** What you will do **
Beginning with the line that contains "[Instagram] (247, 2484)", transcribe every line down to the end of the entries, exactly, and no other lines.

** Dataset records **

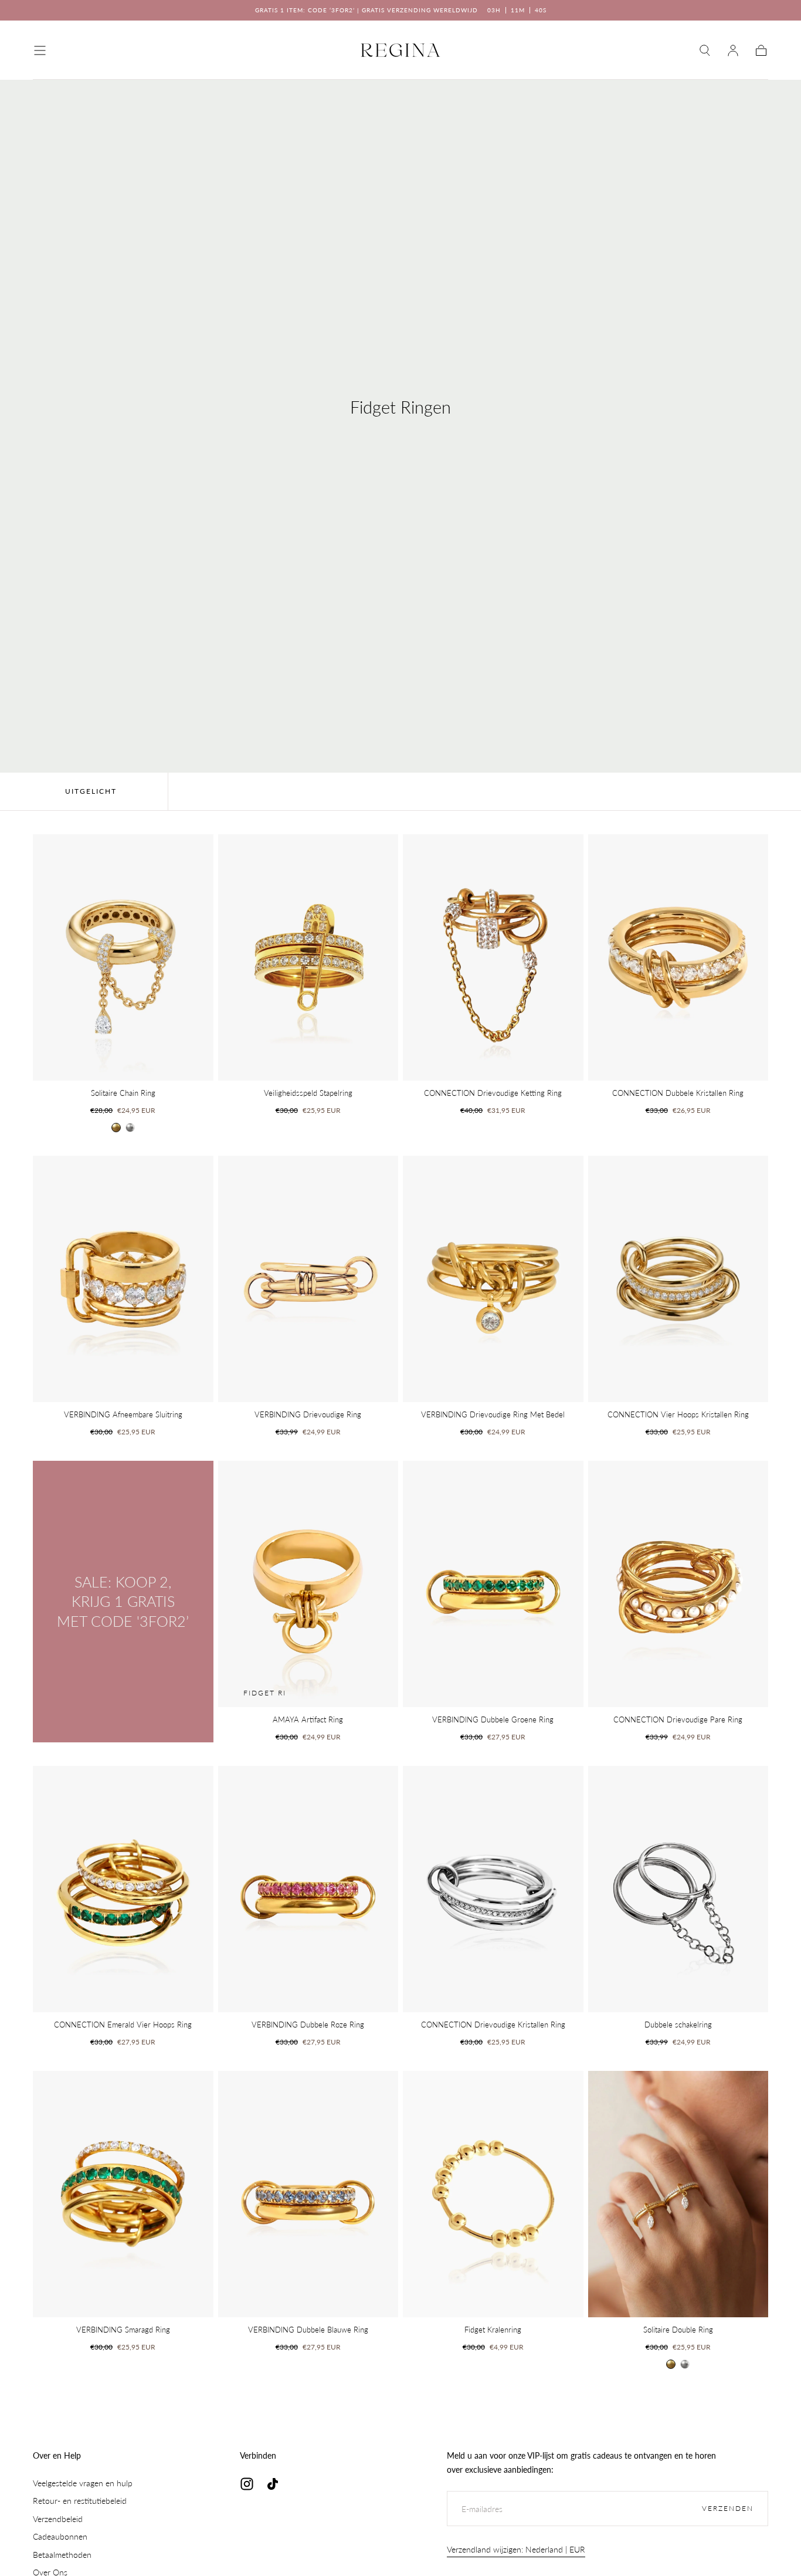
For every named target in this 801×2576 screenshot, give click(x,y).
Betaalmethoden (62, 2555)
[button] (40, 50)
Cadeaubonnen (60, 2536)
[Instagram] (247, 2484)
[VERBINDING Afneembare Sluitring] (123, 1279)
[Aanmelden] (733, 50)
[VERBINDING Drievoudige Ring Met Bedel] (493, 1279)
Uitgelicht (91, 791)
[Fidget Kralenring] (493, 2194)
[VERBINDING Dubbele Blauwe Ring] (308, 2194)
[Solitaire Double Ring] (678, 2194)
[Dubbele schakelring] (678, 1889)
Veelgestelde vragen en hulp (83, 2483)
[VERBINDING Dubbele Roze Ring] (308, 1889)
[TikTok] (273, 2484)
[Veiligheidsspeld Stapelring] (308, 957)
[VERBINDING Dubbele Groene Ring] (493, 1584)
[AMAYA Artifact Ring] (308, 1584)
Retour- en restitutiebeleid (80, 2501)
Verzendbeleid (58, 2519)
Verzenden (728, 2508)
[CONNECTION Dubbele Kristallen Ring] (678, 957)
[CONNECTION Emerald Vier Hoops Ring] (123, 1889)
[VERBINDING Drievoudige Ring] (308, 1279)
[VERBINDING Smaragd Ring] (123, 2194)
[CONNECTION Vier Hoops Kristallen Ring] (678, 1279)
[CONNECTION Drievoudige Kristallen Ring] (493, 1889)
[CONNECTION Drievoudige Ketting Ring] (493, 957)
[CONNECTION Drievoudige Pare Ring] (678, 1584)
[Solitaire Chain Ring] (123, 957)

** Exercise response **
[Instagram] (247, 2484)
[VERBINDING Afneembare Sluitring] (123, 1279)
[Aanmelden] (733, 50)
[VERBINDING Drievoudige Ring Met Bedel] (493, 1279)
Uitgelicht (91, 791)
[Fidget Kralenring] (493, 2194)
[VERBINDING Dubbele Blauwe Ring] (308, 2194)
[Solitaire Double Ring] (678, 2194)
[Dubbele schakelring] (678, 1889)
Veelgestelde vragen en hulp (83, 2483)
[VERBINDING Dubbele Roze Ring] (308, 1889)
[TikTok] (273, 2484)
[Veiligheidsspeld Stapelring] (308, 957)
[VERBINDING Dubbele Groene Ring] (493, 1584)
[AMAYA Artifact Ring] (308, 1584)
Retour- en restitutiebeleid (80, 2501)
Verzendbeleid (58, 2519)
Verzenden (728, 2508)
[CONNECTION Dubbele Kristallen Ring] (678, 957)
[CONNECTION Emerald Vier Hoops Ring] (123, 1889)
[VERBINDING Drievoudige Ring] (308, 1279)
[VERBINDING Smaragd Ring] (123, 2194)
[CONNECTION Vier Hoops Kristallen Ring] (678, 1279)
[CONNECTION Drievoudige Kristallen Ring] (493, 1889)
[CONNECTION Drievoudige Ketting Ring] (493, 957)
[CONNECTION Drievoudige Pare Ring] (678, 1584)
[Solitaire Chain Ring] (123, 957)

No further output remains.